Reaffirming our faith in DIPS

image
Are we really so sure that Matt Cain has some sort of special home run-preventing skill? (Icon/SMI)

Last week, there evolved a long discussion about DIPS, regression to the mean, xFIP, HR/FB, BABIP, and forecasting in general over at RotoWire. I linked to it here at THTF, and a few of you posted comments to it. There was one comment in particular that I wanted to respond to at length:

Dan Haren is singlehandedly destroying my faith in FIP, xFIP, and SIERA.

I’ve kept him on my team all year long and he just continues to kick me in the nuts, like today with his 7 earned runs allowed. His K/BB is great, his strikeout rate is good, yet his BABIP continues to be off-the-charts high.

Meanwhile, I dropped Tim Hudson in early May because I thought his .240 BABIP was not sustainable and his K/BB was barely at 1.0. Hudson just keeps rolling along. His BABIP is now .235.

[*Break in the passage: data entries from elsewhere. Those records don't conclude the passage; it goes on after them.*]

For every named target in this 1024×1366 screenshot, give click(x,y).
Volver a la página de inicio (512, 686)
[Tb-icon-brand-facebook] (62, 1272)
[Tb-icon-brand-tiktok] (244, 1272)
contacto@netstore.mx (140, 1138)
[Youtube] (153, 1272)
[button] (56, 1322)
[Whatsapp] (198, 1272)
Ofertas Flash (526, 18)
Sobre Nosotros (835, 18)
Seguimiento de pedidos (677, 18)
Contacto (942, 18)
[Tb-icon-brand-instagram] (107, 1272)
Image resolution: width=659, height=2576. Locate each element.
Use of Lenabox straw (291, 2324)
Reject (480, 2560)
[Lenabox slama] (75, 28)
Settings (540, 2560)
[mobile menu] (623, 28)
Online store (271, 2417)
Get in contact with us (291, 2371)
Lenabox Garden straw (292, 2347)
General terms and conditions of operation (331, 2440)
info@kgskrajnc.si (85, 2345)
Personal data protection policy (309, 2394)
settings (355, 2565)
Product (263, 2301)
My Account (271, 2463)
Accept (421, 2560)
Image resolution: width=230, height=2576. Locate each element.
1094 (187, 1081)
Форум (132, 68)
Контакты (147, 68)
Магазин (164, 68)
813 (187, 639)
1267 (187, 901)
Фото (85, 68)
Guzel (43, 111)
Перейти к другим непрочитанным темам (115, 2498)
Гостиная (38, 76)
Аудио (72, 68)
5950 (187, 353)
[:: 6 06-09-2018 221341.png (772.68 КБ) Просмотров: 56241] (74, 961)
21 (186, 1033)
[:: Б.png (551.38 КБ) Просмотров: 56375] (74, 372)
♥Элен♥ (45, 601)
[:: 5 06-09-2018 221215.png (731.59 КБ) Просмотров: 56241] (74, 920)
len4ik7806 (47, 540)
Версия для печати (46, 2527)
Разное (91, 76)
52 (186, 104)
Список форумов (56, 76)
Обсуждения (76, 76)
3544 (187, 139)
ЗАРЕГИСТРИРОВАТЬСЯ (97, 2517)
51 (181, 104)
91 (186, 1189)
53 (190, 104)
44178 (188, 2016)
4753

I’m beginning to think too much knowledge is a bad thing. I make moves based on underlying peripherals and with the thought of “regression to the mean” in mind, and I’m behind owners who pick up Carlos Silva and Livan Hernandez.

Another commenter followed with:

You need to look at the actual player too. Some players are good at bettering the stats while others don’t live up to them. Matt Cain seems to better them while someone like David Bush is not. Bush had 2 season with a 1.14 WHIP and his ERA was like 4.4 and 4.2.

The coin flip analogy

While Matt Cain has posted better-than-average HR/FBs for a few years now (probably the best and longest we’ve seen since batted ball data has become available), that doesn’t necessarily mean he’s any better at preventing home runs on fly balls than Dave Bush. Think about it this way: If we have 8,000 fair coins and we flip them, probably 4,000 will land on heads and 4,000 on tails. If we take the “heads” coins and flip them again, about 2,000 will land on heads again. Flip those, and you get 1,000 of them landing on heads. Do this another nine times, and you’ll probably end up with two or three coins landing on heads each time.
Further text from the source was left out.